What this task involves → In your answer, repeat each line of the data exactly.

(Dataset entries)
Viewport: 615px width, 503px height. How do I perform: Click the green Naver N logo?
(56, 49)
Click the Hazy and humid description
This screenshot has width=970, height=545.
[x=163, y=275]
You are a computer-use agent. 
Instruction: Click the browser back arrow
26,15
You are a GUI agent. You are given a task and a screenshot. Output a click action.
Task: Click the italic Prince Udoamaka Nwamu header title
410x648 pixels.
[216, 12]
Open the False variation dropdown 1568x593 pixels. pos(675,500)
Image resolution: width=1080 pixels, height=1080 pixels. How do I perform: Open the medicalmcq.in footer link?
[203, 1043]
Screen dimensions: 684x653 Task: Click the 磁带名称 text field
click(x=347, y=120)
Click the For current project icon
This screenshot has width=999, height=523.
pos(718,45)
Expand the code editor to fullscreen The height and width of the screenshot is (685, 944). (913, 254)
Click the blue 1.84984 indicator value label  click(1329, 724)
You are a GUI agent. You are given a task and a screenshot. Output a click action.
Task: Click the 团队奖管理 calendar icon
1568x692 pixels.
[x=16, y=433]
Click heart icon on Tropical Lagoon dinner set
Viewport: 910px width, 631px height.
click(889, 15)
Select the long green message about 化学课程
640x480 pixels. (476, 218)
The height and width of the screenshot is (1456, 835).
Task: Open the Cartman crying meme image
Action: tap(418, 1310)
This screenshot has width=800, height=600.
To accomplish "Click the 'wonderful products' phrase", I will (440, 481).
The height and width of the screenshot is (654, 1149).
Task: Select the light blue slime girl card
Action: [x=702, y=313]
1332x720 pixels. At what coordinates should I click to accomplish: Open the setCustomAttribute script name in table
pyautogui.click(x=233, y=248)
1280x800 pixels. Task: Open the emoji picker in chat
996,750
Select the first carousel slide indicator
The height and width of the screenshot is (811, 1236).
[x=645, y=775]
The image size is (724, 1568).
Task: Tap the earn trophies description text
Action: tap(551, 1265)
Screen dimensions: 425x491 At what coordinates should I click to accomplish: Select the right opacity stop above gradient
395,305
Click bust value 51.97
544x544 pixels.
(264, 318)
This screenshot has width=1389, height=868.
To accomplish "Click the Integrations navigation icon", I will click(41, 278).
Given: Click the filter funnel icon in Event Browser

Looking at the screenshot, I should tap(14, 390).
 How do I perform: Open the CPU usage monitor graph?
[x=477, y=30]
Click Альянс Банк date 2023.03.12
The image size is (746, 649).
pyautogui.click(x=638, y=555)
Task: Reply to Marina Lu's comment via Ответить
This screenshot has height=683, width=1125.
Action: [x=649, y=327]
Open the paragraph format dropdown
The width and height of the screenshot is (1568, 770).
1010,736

Your response →
Viewport: 615px width, 503px height. How do I perform: Click the green Naver N logo?
(56, 49)
Click the Hazy and humid description
This screenshot has width=970, height=545.
[x=163, y=275]
You are a computer-use agent. 
Instruction: Click the browser back arrow
26,15
You are a GUI agent. You are given a task and a screenshot. Output a click action.
Task: Click the italic Prince Udoamaka Nwamu header title
410x648 pixels.
[216, 12]
Open the False variation dropdown 1568x593 pixels. pos(675,500)
Image resolution: width=1080 pixels, height=1080 pixels. How do I perform: Open the medicalmcq.in footer link?
[203, 1043]
Screen dimensions: 684x653 Task: Click the 磁带名称 text field
click(x=347, y=120)
Click the For current project icon
This screenshot has width=999, height=523.
pos(718,45)
Expand the code editor to fullscreen The height and width of the screenshot is (685, 944). (913, 254)
Click the blue 1.84984 indicator value label  click(1329, 724)
You are a GUI agent. You are given a task and a screenshot. Output a click action.
Task: Click the 团队奖管理 calendar icon
1568x692 pixels.
[x=16, y=433]
Click heart icon on Tropical Lagoon dinner set
Viewport: 910px width, 631px height.
click(889, 15)
Select the long green message about 化学课程
640x480 pixels. (476, 218)
The height and width of the screenshot is (1456, 835).
Task: Open the Cartman crying meme image
Action: tap(418, 1310)
This screenshot has width=800, height=600.
To accomplish "Click the 'wonderful products' phrase", I will (440, 481).
The height and width of the screenshot is (654, 1149).
Task: Select the light blue slime girl card
Action: [x=702, y=313]
1332x720 pixels. At what coordinates should I click to accomplish: Open the setCustomAttribute script name in table
pyautogui.click(x=233, y=248)
1280x800 pixels. Task: Open the emoji picker in chat
996,750
Select the first carousel slide indicator
The height and width of the screenshot is (811, 1236).
[x=645, y=775]
The image size is (724, 1568).
Task: Tap the earn trophies description text
Action: tap(551, 1265)
Screen dimensions: 425x491 At what coordinates should I click to accomplish: Select the right opacity stop above gradient
395,305
Click bust value 51.97
544x544 pixels.
(264, 318)
This screenshot has width=1389, height=868.
To accomplish "Click the Integrations navigation icon", I will click(41, 278).
Given: Click the filter funnel icon in Event Browser

Looking at the screenshot, I should tap(14, 390).
 How do I perform: Open the CPU usage monitor graph?
[x=477, y=30]
Click Альянс Банк date 2023.03.12
The image size is (746, 649).
pyautogui.click(x=638, y=555)
Task: Reply to Marina Lu's comment via Ответить
This screenshot has height=683, width=1125.
Action: [x=649, y=327]
Open the paragraph format dropdown
The width and height of the screenshot is (1568, 770).
1010,736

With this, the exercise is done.